* EXERCISE PROMPT *
Reproduce, character for character, the lines of the records from the line with "Viewport: 484px width, 645px" up to and including the line with "coord(16,60)".

═══ ROWS

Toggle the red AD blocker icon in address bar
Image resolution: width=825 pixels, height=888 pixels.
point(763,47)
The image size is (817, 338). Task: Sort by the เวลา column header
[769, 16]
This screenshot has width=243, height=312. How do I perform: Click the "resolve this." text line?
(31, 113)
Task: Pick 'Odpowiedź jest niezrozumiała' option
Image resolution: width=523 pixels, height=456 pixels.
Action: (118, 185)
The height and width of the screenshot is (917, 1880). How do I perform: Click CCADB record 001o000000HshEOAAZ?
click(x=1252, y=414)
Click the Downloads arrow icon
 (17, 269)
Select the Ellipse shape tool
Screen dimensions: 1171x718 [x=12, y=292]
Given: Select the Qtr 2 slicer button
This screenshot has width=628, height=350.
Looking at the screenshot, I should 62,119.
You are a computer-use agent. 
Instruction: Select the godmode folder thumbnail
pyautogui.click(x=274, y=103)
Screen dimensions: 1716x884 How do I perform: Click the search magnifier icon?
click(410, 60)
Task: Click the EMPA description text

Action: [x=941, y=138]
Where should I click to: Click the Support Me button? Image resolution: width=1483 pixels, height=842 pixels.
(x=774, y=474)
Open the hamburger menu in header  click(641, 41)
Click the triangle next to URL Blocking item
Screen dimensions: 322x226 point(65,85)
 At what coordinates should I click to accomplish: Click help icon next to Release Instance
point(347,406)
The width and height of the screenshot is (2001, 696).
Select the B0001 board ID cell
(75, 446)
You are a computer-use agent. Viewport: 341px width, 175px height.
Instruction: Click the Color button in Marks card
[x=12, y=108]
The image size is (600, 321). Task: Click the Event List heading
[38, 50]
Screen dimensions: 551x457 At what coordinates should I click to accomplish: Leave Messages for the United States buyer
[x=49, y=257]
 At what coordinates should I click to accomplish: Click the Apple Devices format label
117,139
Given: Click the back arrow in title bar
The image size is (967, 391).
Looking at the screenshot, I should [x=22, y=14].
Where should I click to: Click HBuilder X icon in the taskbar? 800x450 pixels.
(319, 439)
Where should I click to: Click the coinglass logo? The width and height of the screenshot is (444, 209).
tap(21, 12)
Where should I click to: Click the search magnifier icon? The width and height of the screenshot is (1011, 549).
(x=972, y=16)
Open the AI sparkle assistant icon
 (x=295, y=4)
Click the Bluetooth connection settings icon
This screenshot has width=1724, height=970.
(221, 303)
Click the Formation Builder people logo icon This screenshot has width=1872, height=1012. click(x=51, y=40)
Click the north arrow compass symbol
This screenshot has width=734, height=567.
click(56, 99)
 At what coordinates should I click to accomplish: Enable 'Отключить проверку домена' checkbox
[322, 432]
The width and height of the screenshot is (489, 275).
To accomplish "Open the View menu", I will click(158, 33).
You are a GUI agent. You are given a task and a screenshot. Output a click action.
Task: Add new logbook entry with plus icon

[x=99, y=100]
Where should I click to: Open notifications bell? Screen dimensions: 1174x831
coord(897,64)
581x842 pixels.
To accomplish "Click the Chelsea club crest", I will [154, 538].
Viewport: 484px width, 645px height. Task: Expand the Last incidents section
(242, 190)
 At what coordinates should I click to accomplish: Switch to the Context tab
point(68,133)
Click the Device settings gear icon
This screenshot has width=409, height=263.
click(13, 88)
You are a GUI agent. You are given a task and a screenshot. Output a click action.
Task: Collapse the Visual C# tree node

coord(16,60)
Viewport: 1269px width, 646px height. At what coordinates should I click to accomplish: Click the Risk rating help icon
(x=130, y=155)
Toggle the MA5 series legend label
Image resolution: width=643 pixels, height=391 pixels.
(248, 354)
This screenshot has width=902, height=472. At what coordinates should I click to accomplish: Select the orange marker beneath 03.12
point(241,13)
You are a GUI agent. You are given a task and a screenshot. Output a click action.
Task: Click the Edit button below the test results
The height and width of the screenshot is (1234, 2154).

══════

* THE REPLY *
Viewport: 484px width, 645px height. Task: Expand the Last incidents section
(242, 190)
 At what coordinates should I click to accomplish: Switch to the Context tab
point(68,133)
Click the Device settings gear icon
This screenshot has width=409, height=263.
click(13, 88)
You are a GUI agent. You are given a task and a screenshot. Output a click action.
Task: Collapse the Visual C# tree node

coord(16,60)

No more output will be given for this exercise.